Il tag standard :latest (e :1.9) è compilato per compute cap 80 (Ampere) e non funziona su Blackwell (RTX 50x0, compute cap 120). Usa esclusivamente cuda-1.9.3

docker pull ghcr.io/huggingface/text-embeddings-inference:cuda-1.9.3
sudo mkdir -p /opt/tei-emotion-cache

docker run -d --name tei-sentiment   --gpus all --shm-size 1g   -p 8081:80   -v /opt/tei-sentiment-cache/model:/data/model   --restart unless-stopped   ghcr.io/huggingface/text-embeddings-inference:cuda-1.9.3   --model-id /data/model

docker run -d --name tei-emotion   --gpus all --shm-size 1g   -p 8082:80   -v /opt/tei-emotion-cache:/data   --restart unless-stopped   ghcr.io/huggingface/text-embeddings-inference:cuda-1.9.3   --model-id SamLowe/roberta-base-go_emotions

Primo avvio su Blackwell: la JIT-compilazione dei kernel CUDA richiede circa 5 minuti per contenitore. È un’operazione unica.

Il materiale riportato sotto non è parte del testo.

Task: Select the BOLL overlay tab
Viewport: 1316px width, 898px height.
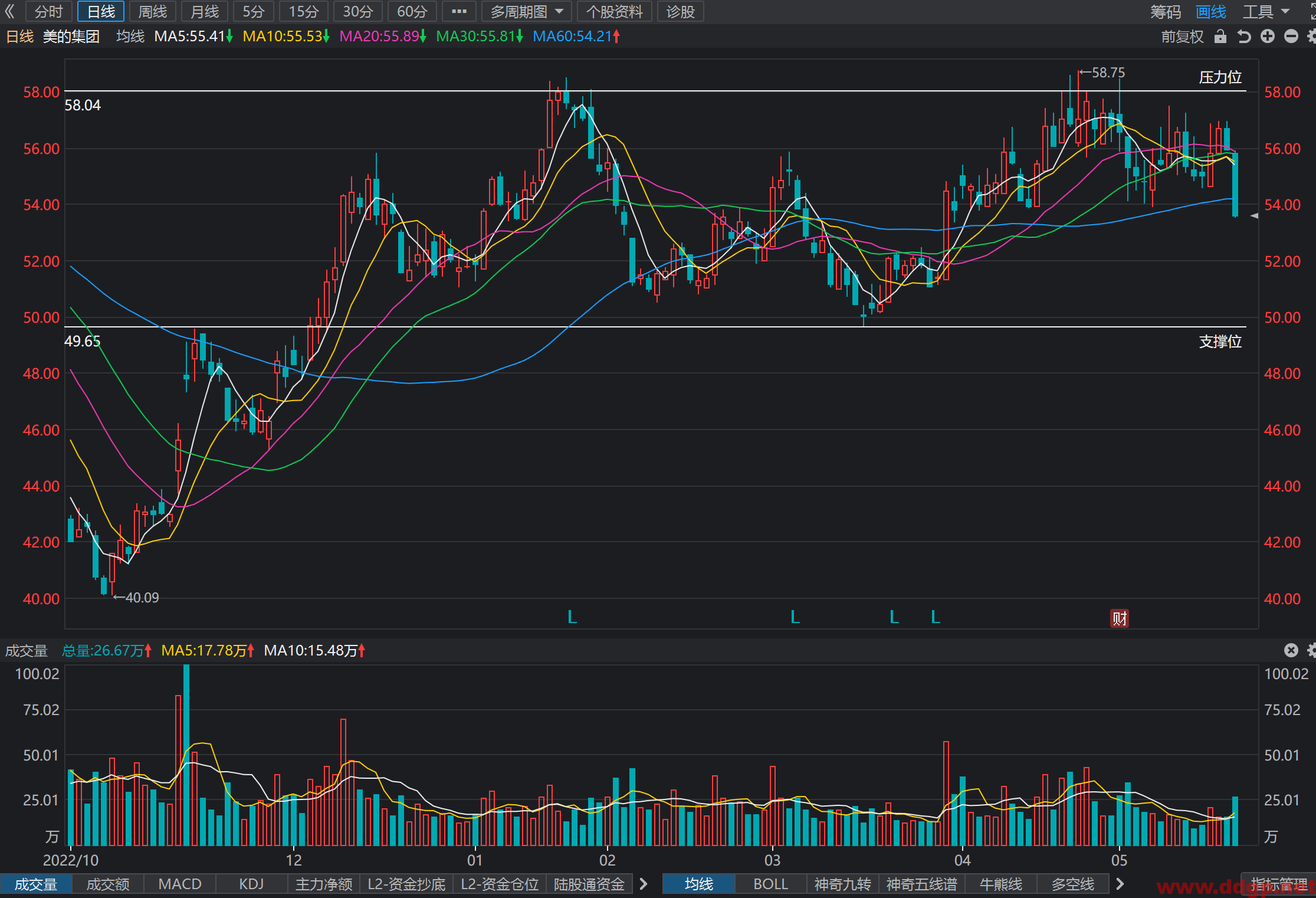Action: [x=770, y=884]
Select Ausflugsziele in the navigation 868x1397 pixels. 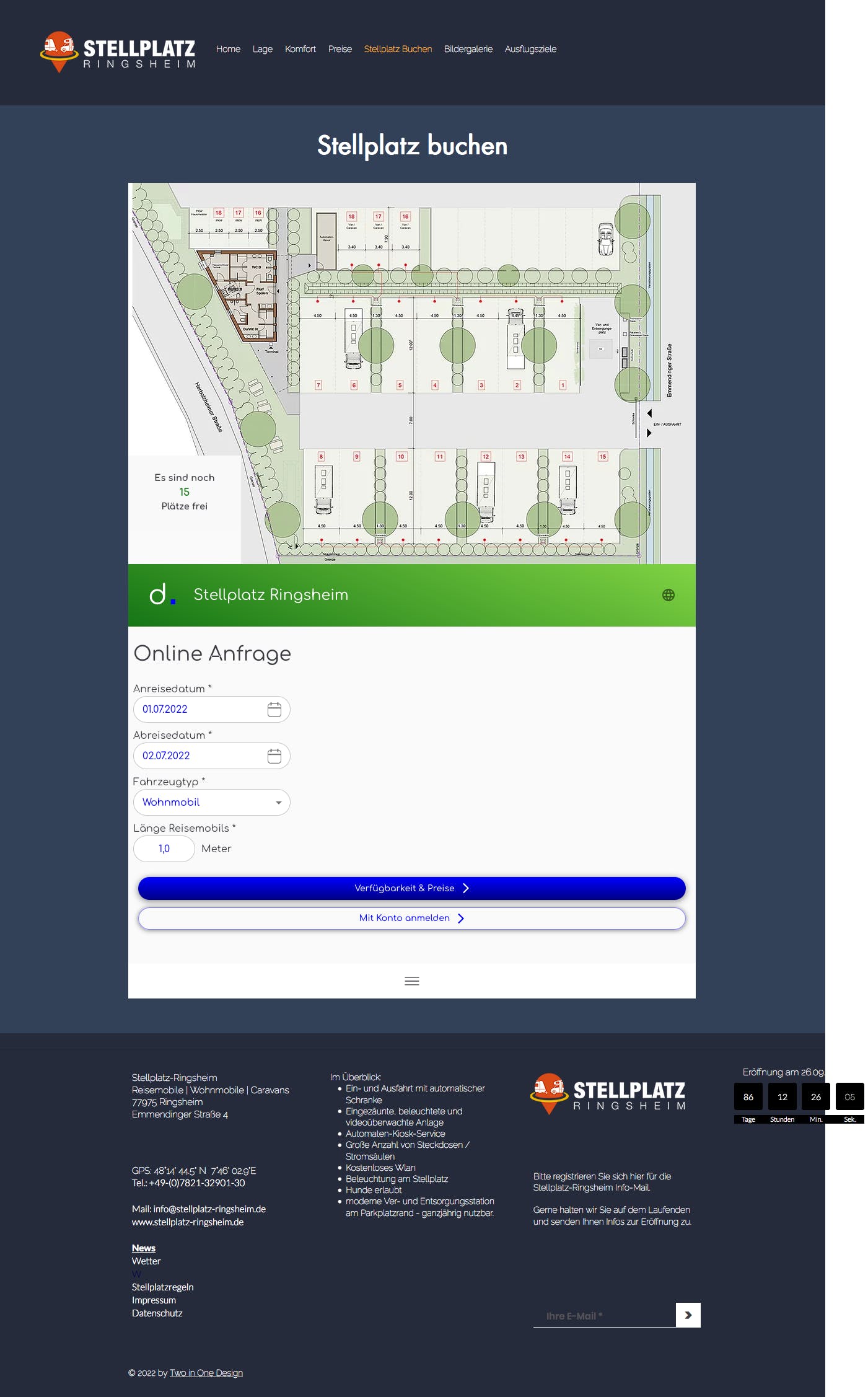pyautogui.click(x=530, y=49)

Prestazioni GPU (RTX 5060 Ti)

Metrica	Valore
Inference Sentiment	~14 ms
Inference Emotion	~60 ms
VRAM per contenitore	~428 MB
VRAM per entrambi	~856 MB

Opzione B: CPU (fallback)

Immagine: ghcr.io/huggingface/text-embeddings-inference:cpu-1.9

Adatto se la GPU non è disponibile o la VRAM è insufficiente. Non richiede driver NVIDIA.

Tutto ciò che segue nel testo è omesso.